Under what condition can securities or partnership interests in a Carls Jr. developer be sold?
Carls_Jr Franchise · 2025 FDDAnswer from 2025 FDD Document
- I. Securities or partnership interests in Developer may be sold, by private or public offering, only with CJR's prior written consent (whether or not CJR's consent is required under any other provision of this Section), which consent shall not be unreasonably withheld.
In addition to the requirements of Section 10.B., prior to the time that any public offering or private placement of securities or partnership interests in Developer is made available to potential investors, Developer, at its expense, shall deliver to CJR a copy of the offering documents.
Developer, at its expense, also shall deliver to CJR an opinion of Developer's legal counsel and an opinion of one other legal counsel selected by CJR (both of which shall be addressed to CJR and in a form acceptable to CJR) that the offering documents properly use the Proprietary Marks and accurately describe Developer's relationship with CJR and/or its affiliates.
The indemnification provisions of Section 16 shall also include any losses or expenses incurred by CJR and its affiliates in connection with any statements made by or on behalf of Developer in any public offering or private placement of Developer's securities.
Source: Item 23 — RECEIPTS (FDD pages 76–364)
What This Means (2025 FDD)
According to the 2025 Carls Jr. Franchise Disclosure Document, a developer can sell securities or partnership interests in their business only with Carls Jr.'s prior written consent. This requirement applies regardless of whether consent is required under any other provision in the agreement. Carls Jr. states that this consent will not be unreasonably withheld.
Before making any public offering or private placement of securities or partnership interests available to potential investors, the developer must provide Carls Jr. with a copy of the offering documents at their own expense. Additionally, the developer is responsible for delivering legal opinions from their counsel and another counsel selected by Carls Jr., both addressed to Carls Jr. and in a form acceptable to them. These opinions must confirm that the offering documents properly use Carls Jr.'s proprietary marks and accurately describe the developer's relationship with Carls Jr. and its affiliates.

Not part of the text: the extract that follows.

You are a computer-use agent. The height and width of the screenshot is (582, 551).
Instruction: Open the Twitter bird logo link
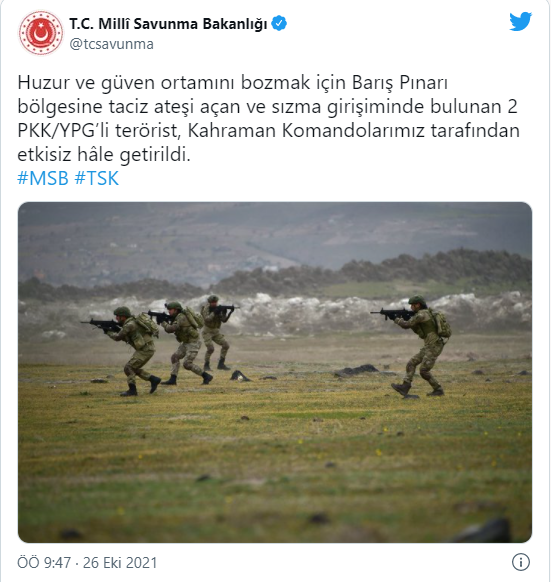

The FDD also stipulates that the indemnification provisions outlined in Section 16 will cover any losses or expenses incurred by Carls Jr. and its affiliates related to statements made by or on behalf of the developer in any public offering or private placement of the developer's securities. This means the developer is responsible for protecting Carls Jr. from any legal or financial repercussions arising from inaccuracies or misrepresentations in their offering documents.